No Picture
News Briefs

EWTN launches Arabic-language news agency based in Iraq

March 25, 2022 Catholic News Agency 0
The logo of ACI MENA, EWTN’s new Arabic-language news agency, based in Erbil, Iraq. / EWTN

Irondale, Ala., Mar 25, 2022 / 07:28 am (CNA).

EWTN Global Catholic Network has launched an Arabic-language news service headquartered in Erbil, Iraq, Michael P. Warsaw, EWTN’s chairman and CEO, announced March 25, on the Solemnity of the Annunciation. 

The Association for Catholic Information Middle East and North Africa, or ACI MENA, will publish original news content in Arabic using a network of correspondents across the region. The news agency will operate from the campus of Erbil’s Catholic University (CUE.) A ceremony marking the occasion was held in Erbil, which included Archbishop Bashar Warda of the Chaldean Catholic Archdiocese of Erbil.

“I am pleased to announce that EWTN has begun a service reporting news from the embattled and underserved Christian communities in the Middle East,” Warsaw said.

- **Exercise requirements**: Please carry the news article on EWTN's Arabic-language news agency forward from its last sentence. The entries that follow come from a separate source and are unrelated to the article.

Dataset rows
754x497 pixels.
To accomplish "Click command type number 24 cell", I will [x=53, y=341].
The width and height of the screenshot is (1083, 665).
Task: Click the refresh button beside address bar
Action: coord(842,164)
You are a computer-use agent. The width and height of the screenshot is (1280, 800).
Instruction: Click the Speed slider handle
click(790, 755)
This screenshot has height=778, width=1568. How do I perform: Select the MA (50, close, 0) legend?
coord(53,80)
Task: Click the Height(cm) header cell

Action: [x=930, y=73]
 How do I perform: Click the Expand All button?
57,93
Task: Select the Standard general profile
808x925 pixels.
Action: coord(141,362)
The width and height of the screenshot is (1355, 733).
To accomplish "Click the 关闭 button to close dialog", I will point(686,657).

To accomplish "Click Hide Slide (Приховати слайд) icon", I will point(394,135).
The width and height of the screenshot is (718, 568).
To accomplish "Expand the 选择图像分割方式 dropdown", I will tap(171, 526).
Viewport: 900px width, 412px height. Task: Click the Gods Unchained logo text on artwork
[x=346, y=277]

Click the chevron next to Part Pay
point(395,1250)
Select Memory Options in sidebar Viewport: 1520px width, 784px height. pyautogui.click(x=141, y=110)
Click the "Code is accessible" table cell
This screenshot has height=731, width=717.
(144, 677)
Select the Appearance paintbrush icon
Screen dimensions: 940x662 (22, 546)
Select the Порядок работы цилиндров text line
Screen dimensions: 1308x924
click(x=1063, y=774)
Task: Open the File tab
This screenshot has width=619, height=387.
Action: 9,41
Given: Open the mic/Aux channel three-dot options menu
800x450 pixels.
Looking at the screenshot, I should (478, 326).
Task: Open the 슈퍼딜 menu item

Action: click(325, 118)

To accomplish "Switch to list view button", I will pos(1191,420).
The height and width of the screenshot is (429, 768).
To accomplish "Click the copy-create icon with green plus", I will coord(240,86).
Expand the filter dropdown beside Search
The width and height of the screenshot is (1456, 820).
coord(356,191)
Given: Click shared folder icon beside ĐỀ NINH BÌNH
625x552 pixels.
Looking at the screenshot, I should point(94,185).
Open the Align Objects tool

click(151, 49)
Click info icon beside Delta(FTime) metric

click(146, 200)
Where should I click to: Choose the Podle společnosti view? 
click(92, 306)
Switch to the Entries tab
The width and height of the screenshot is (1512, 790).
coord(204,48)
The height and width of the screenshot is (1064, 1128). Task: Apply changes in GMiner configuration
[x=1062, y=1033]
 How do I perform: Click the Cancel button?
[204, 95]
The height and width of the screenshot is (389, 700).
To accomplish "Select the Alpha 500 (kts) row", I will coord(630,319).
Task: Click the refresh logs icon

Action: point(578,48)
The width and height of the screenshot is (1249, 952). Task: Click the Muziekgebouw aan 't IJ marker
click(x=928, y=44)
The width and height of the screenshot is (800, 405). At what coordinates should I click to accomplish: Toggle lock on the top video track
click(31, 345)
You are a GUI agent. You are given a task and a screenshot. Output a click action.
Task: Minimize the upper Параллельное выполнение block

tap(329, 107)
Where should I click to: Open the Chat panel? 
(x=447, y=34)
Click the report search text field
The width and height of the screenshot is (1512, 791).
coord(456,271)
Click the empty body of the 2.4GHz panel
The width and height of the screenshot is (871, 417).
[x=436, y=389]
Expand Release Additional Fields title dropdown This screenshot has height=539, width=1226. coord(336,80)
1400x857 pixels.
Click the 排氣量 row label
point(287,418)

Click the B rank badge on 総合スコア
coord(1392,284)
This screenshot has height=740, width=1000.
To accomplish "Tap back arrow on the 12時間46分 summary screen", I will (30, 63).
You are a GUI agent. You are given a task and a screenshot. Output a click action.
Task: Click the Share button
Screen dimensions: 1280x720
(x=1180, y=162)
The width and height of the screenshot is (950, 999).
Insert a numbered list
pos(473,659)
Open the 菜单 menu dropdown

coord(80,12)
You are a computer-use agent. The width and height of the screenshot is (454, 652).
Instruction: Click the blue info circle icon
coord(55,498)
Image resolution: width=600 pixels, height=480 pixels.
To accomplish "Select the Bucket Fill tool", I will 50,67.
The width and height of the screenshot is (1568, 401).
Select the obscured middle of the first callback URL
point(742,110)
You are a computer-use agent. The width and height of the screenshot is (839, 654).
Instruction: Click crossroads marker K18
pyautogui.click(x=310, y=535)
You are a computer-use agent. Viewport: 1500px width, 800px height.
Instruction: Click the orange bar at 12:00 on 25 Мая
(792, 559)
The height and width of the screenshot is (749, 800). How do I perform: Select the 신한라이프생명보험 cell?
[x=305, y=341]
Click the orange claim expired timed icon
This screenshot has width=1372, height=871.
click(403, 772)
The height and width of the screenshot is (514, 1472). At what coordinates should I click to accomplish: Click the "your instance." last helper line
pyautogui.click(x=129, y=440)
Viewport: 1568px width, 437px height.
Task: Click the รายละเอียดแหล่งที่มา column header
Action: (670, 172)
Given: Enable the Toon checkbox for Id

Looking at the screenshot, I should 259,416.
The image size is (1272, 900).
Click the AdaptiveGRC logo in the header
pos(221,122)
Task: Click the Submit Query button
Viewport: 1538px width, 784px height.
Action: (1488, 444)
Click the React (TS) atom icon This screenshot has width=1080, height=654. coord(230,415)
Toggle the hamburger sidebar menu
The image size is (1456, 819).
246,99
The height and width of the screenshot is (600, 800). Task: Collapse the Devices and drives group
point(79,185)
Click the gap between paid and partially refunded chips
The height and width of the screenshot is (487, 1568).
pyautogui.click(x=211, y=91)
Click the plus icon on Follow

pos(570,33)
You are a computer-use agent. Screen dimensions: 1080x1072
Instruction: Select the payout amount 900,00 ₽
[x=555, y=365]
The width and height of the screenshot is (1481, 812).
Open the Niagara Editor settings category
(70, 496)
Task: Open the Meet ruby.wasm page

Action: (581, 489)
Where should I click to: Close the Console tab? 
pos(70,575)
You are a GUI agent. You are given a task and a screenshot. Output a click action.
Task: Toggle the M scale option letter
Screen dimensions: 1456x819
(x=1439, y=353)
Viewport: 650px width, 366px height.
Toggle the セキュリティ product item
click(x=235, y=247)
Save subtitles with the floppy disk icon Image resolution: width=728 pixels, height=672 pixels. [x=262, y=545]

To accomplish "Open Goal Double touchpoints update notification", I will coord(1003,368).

- **Result of this exercise**:
“This is an important milestone in the growth of EWTN News around the globe, and I am pleased that we are taking this significant step to better serve our courageous brothers and sisters in the region who have endured so much,” he said.

“Because it is published in Arabic, this agency will also augment the service offered by ACI-Africa, our Nairobi, Kenya-based Catholic news agency, which EWTN launched in 2019 and which publishes content in English, French and Portuguese,” Warsaw added. “ACI MENA will provide a new voice to help spread the Gospel and news of the Church to these Christian communities in their own language.”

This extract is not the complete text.